Well, there is exactly 1 attempt, the second one is only scheduled but never picked up by the worker.
These are the last two logs, first row is printed inside the activity, no other logs after that, only the timeout error (even when timeout error is set for a long period)

2021/05/19 20:07:05 INFO  After sleep. Namespace default TaskQueue your-simple-task-queue WorkerID 21342@Bars-MacBook-Pro.local@ ActivityID 5 ActivityType SleepActivity Attempt 1 WorkflowType SleepWorkflow WorkflowID eae4adf4-272c-46e2-9a20-ebb4cff18dd0 RunID 06089ec9-26e3-486b-bd58-4a656ca12bf1
2021/05/19 20:07:05 INFO  Task processing failed with error Namespace default TaskQueue your-simple-task-queue WorkerID 21342@Bars-MacBook-Pro.local@ WorkerType ActivityWorker Error worker stopping

As I wrote earlier, if we have another worker I can see attempt number 2 is successful.
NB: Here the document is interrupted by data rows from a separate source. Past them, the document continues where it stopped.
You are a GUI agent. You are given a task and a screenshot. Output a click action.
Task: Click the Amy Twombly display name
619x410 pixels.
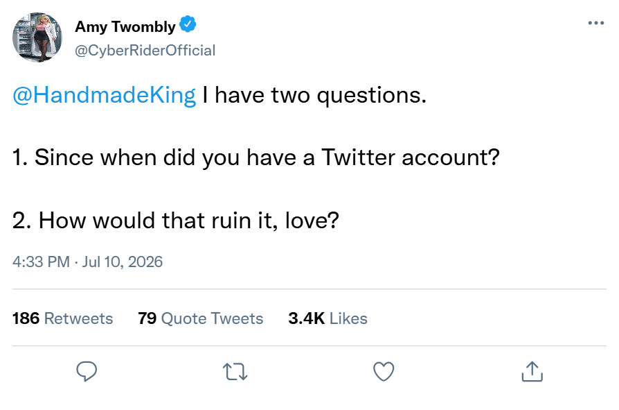[x=125, y=26]
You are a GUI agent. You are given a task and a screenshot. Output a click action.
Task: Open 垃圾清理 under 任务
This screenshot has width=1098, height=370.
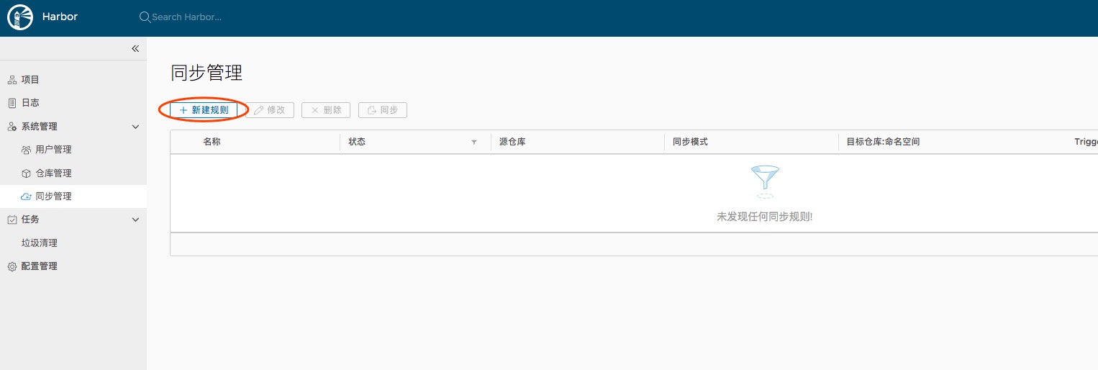(39, 243)
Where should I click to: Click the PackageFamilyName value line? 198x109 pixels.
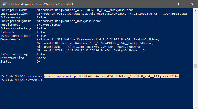point(69,21)
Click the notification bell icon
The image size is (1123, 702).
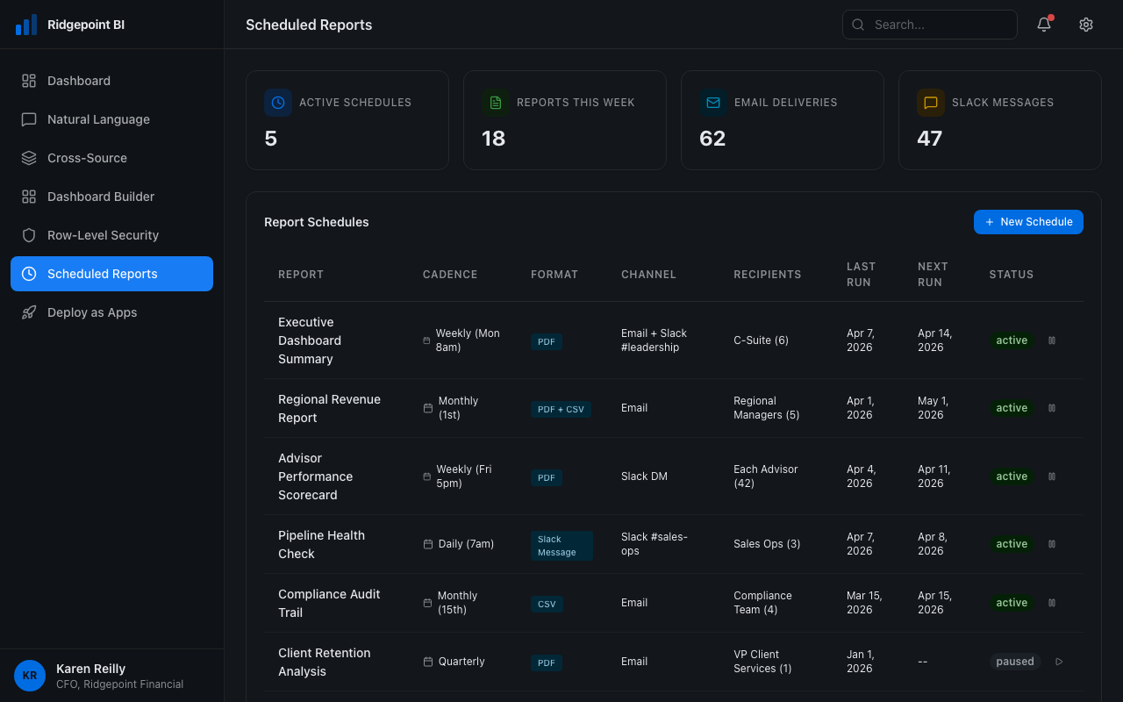click(1043, 25)
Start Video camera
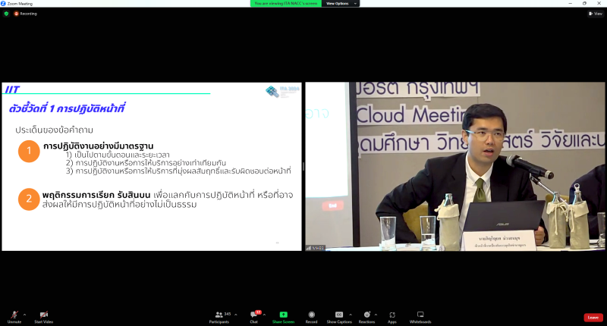Screen dimensions: 607x326 44,317
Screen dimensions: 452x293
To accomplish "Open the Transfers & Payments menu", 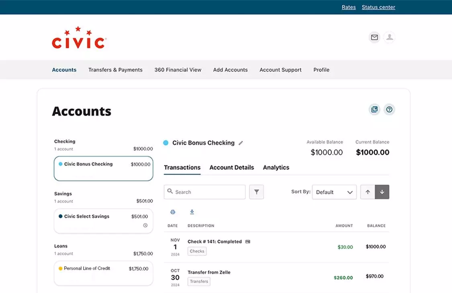I will 115,69.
So my guess is that your first worker doesn’t start correctly if it fails to poll on the task queue.

You can click on the task queue name in the UI to see all the workers connected to the task list.

Thanks for the help!

This is what I’m seeing:

If the time hasn’t been updating since the workflow started this means the worker isn’t actually polling the queue?

I’ve tried another flow that’s confirming my worries:

  1. 2 workers are running
  2. workflow starts
  3. one worker stopped in the middle, then restarts
  4. second worker picks up and finishes the workflow started at #2
  5. after the first worker is restarted (at #3) we start a new workflow

expected: the worker that restarted successfully will pick up the new workflow and run it
actual: nothing happens, task is timed out and it looks like we have “zombie” workers.

Yes, this is correct. The timestamp is of the last poll call.

expected: the worker that restarted successfully will pick up the new workflow and run it
actual: nothing happens, task is timed out and it looks like we have “zombie” workers.

I’m not sure how your workers are implemented. But it looks like they don’t start correctly after the restart as they are not polling on the task queues.

I am actually stopping the workers by calling worker.Stop() then worker.Start().
The workers are simple ones just like in the samples in the documentation.

Try restarting the process. I wouldn’t be surprised that Stop and Start have some issues if called from the same process multiple times. This is not very frequently executed code path.

Just wanted to say thanks for the answers, doing the same test with stoping/restarting the whole worker process worked. It seems to be an issue with the stop/start functions that creates a worker that is “running” but not taking any task.

Thanks!

Were you calling stop and start on the same worker object or creating a new one after the stop?

I was calling worker.Start() after calling worker.Stop()

Worker cannot be started after it was stopped. So Start of after the Stop is ignored. Filed an issue for Start to fail in this case.